There was a time when the theatre of war remained exclusive from the type of blue-collar crime, racketeering and fraud we entertain at home. Throughout the 20th century, organised rackets were a venerable industry in America. Within an official military context, activities like “insurance jobs”, staged lorry thefts, narcotics and human trafficking are not exactly simple fayre for the average commissioned soldier. For a private contractor however, this kind of under-the-table work can land an easy payday for anyone organised and bold enough to go through with it.

Truck drivers, security guards, fork lift operators, stock checkers, middle managers and a few key bent police officers all working in collusion with each other to take in merchandise and then distribute it through black market channels. Everyone gets a cut along the way. This might be a scene straight out the Baltimore shipping yards in the popular HBO series The Wire.
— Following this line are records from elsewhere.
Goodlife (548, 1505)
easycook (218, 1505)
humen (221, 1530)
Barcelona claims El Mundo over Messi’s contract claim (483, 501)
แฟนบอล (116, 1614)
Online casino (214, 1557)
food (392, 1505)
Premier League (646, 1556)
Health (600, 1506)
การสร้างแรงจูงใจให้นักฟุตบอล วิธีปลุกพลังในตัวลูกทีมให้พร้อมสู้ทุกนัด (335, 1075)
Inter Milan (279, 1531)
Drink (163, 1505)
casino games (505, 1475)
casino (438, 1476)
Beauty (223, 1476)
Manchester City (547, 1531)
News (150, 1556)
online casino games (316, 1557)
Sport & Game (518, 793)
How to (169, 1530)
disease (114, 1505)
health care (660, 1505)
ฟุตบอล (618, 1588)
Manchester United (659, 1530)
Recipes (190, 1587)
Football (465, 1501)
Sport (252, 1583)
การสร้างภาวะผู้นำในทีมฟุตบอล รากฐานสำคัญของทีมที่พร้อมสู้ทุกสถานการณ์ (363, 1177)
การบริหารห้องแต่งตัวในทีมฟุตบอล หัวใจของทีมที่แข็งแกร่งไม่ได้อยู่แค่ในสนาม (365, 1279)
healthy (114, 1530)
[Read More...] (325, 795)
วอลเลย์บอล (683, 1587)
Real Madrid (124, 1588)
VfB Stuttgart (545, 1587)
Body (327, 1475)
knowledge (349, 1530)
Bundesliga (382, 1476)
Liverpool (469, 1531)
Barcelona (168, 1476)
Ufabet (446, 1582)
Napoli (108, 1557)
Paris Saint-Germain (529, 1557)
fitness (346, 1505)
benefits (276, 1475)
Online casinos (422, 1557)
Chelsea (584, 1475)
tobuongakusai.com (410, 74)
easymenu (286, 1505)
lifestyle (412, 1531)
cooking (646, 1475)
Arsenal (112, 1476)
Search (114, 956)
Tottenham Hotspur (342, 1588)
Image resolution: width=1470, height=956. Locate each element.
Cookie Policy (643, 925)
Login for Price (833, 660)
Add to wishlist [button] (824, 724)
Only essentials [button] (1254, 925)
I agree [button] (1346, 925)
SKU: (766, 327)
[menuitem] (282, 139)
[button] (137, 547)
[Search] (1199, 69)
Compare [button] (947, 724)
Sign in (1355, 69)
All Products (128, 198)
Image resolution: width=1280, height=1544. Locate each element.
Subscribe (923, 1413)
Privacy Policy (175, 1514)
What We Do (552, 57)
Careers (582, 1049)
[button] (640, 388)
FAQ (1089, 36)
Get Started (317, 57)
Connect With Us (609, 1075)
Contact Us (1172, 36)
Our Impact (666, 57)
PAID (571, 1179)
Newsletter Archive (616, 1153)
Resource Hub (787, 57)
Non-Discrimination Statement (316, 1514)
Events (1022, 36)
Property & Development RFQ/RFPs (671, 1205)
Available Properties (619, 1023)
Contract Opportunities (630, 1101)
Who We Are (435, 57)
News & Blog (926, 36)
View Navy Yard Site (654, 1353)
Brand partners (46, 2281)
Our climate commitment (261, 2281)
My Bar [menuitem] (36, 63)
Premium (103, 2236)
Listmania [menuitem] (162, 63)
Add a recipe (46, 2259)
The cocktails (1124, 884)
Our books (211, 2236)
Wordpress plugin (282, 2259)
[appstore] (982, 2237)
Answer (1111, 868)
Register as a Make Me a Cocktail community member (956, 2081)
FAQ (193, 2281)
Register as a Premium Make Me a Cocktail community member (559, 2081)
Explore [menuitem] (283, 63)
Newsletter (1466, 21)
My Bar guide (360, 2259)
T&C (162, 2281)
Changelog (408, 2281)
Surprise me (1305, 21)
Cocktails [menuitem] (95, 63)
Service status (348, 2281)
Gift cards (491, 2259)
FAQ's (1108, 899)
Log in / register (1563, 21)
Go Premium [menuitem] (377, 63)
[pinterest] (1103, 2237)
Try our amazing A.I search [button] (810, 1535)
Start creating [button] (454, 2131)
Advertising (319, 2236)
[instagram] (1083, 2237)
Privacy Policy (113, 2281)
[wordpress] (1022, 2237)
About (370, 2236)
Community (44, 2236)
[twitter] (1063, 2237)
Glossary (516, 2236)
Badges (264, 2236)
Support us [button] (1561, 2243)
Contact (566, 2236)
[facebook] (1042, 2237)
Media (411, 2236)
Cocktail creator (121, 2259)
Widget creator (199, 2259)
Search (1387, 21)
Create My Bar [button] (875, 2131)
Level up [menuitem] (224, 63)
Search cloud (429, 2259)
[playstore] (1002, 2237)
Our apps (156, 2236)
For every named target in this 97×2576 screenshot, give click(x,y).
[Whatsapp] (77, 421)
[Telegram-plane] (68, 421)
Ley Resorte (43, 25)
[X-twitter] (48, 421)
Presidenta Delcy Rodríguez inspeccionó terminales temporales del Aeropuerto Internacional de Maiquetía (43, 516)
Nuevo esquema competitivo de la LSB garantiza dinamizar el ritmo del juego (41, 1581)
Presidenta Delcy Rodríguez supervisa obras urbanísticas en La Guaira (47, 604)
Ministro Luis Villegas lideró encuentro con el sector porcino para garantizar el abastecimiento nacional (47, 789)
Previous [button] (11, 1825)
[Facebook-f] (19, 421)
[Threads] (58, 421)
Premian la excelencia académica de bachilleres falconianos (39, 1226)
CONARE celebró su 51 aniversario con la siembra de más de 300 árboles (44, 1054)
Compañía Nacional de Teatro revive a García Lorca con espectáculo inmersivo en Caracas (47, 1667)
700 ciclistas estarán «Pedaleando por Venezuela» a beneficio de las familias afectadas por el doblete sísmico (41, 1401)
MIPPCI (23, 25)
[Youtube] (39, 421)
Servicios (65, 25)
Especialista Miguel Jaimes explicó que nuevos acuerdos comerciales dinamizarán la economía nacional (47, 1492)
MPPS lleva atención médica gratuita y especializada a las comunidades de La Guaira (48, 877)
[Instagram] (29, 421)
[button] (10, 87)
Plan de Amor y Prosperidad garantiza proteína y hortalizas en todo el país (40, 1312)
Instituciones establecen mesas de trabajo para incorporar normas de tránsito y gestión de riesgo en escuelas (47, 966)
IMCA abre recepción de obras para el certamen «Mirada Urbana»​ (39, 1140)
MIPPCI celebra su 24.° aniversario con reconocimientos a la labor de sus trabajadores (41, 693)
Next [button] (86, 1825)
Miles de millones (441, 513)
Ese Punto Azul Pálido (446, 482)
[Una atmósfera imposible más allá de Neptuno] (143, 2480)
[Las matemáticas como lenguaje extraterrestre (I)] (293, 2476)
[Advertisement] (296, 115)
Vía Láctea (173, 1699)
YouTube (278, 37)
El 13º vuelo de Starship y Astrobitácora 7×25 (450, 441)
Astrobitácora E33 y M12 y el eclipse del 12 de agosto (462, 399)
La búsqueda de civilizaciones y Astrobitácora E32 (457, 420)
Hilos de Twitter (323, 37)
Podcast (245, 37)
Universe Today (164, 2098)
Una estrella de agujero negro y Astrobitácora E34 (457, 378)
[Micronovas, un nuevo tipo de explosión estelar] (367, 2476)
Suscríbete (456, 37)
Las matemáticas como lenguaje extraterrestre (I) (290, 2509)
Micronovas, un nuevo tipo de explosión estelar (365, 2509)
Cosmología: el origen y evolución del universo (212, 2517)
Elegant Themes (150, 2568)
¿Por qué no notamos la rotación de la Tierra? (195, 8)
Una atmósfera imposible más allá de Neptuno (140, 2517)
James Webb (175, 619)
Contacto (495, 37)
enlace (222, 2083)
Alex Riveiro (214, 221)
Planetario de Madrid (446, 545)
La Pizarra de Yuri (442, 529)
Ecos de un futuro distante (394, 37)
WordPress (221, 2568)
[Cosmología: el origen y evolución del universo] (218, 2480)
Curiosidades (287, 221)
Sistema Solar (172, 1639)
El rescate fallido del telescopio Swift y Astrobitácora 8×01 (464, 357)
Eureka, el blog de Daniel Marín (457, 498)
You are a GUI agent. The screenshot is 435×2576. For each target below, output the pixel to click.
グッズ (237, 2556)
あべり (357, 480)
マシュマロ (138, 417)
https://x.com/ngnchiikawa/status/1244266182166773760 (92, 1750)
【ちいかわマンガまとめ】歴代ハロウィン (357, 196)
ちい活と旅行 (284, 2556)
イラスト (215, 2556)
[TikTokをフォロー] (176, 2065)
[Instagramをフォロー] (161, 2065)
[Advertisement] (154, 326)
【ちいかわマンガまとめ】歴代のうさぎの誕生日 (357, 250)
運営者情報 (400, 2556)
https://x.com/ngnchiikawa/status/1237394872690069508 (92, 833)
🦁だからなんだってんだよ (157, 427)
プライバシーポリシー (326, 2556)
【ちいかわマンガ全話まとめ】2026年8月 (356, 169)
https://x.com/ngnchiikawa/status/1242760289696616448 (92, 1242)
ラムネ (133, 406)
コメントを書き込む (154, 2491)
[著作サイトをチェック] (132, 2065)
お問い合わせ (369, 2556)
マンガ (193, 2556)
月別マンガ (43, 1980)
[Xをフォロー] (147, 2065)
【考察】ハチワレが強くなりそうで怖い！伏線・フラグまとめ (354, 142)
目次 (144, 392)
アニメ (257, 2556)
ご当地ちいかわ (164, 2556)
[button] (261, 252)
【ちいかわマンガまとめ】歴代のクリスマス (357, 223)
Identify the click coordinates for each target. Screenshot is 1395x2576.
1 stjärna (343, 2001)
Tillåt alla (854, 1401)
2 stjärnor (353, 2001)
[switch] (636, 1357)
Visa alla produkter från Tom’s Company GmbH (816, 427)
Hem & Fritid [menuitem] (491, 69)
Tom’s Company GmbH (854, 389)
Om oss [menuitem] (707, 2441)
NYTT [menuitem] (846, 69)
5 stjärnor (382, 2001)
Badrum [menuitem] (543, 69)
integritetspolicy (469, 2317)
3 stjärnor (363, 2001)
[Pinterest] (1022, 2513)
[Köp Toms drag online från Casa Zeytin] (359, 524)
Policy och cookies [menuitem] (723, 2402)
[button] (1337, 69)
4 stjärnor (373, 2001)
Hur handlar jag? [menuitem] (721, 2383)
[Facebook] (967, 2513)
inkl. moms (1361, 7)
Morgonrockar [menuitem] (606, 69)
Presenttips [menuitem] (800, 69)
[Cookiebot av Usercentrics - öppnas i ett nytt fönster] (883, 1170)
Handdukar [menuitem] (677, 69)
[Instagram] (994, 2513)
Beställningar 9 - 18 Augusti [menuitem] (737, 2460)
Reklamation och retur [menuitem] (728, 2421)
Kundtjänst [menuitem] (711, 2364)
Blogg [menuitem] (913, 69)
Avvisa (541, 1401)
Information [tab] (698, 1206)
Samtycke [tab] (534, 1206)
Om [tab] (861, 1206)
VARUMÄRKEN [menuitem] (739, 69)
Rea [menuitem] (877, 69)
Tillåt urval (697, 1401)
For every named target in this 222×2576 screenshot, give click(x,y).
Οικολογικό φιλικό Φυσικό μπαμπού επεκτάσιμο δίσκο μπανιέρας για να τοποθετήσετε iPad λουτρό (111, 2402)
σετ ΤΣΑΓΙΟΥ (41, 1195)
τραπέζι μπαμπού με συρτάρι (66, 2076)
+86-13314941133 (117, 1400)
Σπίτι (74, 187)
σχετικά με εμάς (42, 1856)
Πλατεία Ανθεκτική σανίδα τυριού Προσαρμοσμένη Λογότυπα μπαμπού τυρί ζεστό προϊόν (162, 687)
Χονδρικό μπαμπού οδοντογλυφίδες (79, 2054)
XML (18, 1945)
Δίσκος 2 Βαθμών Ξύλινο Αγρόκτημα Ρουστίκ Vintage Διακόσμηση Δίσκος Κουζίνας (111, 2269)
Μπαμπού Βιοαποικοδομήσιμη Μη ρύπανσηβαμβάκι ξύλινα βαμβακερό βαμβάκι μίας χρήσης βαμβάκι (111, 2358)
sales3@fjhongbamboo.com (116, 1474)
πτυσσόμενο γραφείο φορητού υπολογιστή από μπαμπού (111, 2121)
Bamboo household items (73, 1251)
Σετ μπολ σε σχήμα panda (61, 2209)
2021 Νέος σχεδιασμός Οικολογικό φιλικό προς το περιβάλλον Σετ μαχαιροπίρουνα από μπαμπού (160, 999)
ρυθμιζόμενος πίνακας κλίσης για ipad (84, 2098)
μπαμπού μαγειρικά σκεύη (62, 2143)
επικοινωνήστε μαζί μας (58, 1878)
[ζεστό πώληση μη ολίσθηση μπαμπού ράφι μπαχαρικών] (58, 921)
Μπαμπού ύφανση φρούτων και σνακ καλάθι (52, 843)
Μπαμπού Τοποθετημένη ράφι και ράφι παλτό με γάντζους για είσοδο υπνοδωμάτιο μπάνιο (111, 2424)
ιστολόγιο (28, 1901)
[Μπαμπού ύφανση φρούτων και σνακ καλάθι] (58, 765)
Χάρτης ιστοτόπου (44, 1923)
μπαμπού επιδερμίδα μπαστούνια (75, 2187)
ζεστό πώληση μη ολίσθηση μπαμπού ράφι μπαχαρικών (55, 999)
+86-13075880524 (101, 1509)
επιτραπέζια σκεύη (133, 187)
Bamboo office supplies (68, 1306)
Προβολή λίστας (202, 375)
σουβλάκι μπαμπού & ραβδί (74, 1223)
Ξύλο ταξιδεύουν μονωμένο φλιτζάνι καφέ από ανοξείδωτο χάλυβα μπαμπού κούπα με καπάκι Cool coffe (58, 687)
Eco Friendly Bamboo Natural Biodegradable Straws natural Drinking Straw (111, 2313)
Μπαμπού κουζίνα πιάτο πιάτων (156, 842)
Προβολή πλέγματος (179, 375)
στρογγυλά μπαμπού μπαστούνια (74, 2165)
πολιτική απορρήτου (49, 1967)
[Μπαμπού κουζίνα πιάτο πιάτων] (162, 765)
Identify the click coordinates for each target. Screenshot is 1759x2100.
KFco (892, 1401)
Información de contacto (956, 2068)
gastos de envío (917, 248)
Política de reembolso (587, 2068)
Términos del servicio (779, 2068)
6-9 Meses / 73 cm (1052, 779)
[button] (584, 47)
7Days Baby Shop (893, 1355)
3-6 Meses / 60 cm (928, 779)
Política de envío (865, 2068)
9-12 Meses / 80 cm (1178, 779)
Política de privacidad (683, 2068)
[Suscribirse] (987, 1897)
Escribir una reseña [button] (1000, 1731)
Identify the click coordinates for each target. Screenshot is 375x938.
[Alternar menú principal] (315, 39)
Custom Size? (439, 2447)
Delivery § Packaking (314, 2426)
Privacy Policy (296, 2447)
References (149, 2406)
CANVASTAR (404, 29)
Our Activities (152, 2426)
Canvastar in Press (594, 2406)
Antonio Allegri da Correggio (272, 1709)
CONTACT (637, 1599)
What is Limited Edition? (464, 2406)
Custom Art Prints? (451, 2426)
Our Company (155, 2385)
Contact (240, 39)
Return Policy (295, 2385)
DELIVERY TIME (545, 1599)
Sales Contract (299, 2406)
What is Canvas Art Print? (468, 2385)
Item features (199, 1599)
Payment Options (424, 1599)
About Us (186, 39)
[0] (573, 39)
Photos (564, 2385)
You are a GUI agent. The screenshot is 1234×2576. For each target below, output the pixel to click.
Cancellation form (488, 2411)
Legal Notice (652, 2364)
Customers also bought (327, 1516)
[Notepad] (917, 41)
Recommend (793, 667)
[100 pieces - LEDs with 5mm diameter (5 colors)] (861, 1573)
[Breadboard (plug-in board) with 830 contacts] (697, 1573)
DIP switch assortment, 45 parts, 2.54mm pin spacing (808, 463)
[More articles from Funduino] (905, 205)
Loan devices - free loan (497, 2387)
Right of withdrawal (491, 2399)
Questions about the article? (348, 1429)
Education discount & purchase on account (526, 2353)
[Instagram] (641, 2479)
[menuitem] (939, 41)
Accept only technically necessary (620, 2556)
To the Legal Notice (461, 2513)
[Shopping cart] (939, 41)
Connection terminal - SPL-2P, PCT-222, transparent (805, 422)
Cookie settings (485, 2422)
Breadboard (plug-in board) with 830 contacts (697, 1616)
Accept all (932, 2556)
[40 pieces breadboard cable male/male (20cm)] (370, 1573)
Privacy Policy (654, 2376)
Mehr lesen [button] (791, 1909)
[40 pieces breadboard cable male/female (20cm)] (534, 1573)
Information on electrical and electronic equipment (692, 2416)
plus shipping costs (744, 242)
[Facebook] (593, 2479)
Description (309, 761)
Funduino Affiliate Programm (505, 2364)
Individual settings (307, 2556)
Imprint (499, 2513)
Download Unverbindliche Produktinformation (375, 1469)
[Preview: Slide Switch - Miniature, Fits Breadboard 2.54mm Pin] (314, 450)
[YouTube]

It could be from any US teamster-controlled port, or any Sicilian Mafia-controlled market in Italy, or Marseilles. It’s organised crime. And it’s the exact same blueprint we are witnessing in Afghanistan and Iraq.

According to a recent report from the BBC this week, some owners of oil tankers being used to supply fuel to Nato Forces in Afghanistan believe that some of the attacks on their convoys are suspicious. Yes, you heard that right. Contractors have been caught red-handed attacking their own vehicles whilst travelling from Pakistan to Afghanistan.

The reports explains, “Evidence suggests that bombs have been planted in the tankers by the “Nato contractors” – individuals or companies who have been contracted by Nato to supply fuel and goods to forces in Afghanistan.”

Dost Mohammad, an oil tanker owner from Nowshera district, stated that a Nato contractor had recently been caught trying to plant a bomb in an oil tanker. He added that the contractor had apparently sold off the fuel before staging a bombing of the vehicle. “Only 2,000 litres from the original 50,000 litres had been left in the tanker to cover up the crime,” he said.

While NATO and US operations have alternative supply routes into Afghanistan, the Pakistani route still remains the cheapest and most convenient. With no regulation or real oversight, it has become a virtual breeding ground for the teamster-style criminal. In the case of fuel transport, it’s a win-win situation for the contractor. According to Mohammad : “If an old vehicle is burnt, Nato gives them money for a new vehicle. In addition, they receive compensation for all the fuel lost as well.”

In these regions, under the tax-payer funded protection of US and NATO forces, private security and civilian contractors currently control both the white and black markets in most major goods and services, no doubt helped in part by a few key cooperative people in the military and government structures. The results are becoming clear: in and amongst these many thousands of private contractors, you now have an established criminal class that has been allowed to mature and develop their own unique supply lines and niche black markets over the past decade.

It’s not enough to get a no-bid contract in an occupation zone, or for blue-collar workers to be paid in excess of $1000 per day tax-free. No, they have additional needs. It seems that the best practices of classic American and European organised crime has well and truly made its way into the war zone, having established a virtual criminal’s playground.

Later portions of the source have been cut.